Они двигались некоторое время молча, потом Морис сказал:
— Дай сюда часть роликов, я понесу.
— Не стоит, мне так спокойней.
— Давай, — грубовато приказал Морис и взял ролики из-под руки Дарема.
На сем беседа прекратилась. Достигнув в молчании своего колледжа, они прямиком пошли к Фетерстонхоу, поскольку до одиннадцати еще оставалось время, чтобы послушать музыку. Дарем сел за пианолу, Морис устроился рядом на полу.
— Не замечал за тобой раньше подобного эстетического рвения, — заметил хозяин.
— А его и нет, просто охота послушать, что там люди насочиняли.
Дарем поставил интродукцию, затем передумал и сказал, что лучше начать с 5/4.
— Почему? — спросил Морис.
— Потому что это напоминает вальс.
— Да полно тебе, играй что нравится, нечего терять время, ролики менять.
Однако на сей раз ему не удалось настоять на своем. Когда он придержал ролик рукой, Дарем предупредил:
— Пусти, порвешь, — и поставил пятидольный вальс. Морис внимательно слушал музыку. Ему, в общем, понравилось.

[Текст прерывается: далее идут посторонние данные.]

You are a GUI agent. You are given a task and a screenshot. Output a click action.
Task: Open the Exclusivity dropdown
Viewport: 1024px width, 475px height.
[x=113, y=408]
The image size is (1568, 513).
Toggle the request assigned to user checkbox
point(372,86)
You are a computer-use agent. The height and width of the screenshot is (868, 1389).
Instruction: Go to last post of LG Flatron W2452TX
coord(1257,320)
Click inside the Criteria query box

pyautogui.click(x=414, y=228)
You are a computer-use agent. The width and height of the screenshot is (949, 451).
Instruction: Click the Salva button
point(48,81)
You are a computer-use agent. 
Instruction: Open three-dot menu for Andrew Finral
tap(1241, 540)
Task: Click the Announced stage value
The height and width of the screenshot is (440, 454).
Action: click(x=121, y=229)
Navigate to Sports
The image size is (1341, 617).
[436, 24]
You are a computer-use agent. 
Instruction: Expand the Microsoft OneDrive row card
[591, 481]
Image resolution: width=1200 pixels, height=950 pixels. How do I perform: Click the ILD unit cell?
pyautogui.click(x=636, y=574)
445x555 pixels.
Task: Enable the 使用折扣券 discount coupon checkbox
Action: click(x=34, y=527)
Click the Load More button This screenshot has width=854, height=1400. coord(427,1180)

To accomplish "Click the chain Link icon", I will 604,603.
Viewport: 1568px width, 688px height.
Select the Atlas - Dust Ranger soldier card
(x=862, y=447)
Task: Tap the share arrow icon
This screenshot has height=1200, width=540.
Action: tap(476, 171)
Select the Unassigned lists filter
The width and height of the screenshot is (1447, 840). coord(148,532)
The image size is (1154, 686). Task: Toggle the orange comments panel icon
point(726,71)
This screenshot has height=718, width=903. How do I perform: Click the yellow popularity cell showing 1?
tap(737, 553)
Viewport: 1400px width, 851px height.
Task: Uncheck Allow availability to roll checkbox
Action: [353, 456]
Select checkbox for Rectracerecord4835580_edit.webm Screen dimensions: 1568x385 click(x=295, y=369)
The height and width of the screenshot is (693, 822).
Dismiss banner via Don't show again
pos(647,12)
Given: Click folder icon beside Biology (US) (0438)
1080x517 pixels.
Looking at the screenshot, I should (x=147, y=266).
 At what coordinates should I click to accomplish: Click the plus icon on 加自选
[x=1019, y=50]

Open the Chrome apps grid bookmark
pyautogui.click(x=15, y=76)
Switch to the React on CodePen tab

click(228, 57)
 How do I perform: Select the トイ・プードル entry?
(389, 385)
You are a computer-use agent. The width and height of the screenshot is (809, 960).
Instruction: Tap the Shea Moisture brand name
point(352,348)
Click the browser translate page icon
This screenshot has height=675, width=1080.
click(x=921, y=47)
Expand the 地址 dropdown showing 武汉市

— Вот так и сиди, — сказал Фетерстонхоу, возясь у камина. — Тебе следует держаться подальше от аппарата.
— Наверно, ты прав… Проиграй это место еще разок, если Фетерстонхоу не против.
— Верно, давай, Дарем. Веселая вещица.
Дарем отказался наотрез. Морис понял, каким он может быть несговорчивым. Дарем сказал:
— Часть большого произведения — это не пьеса, ее не повторяют.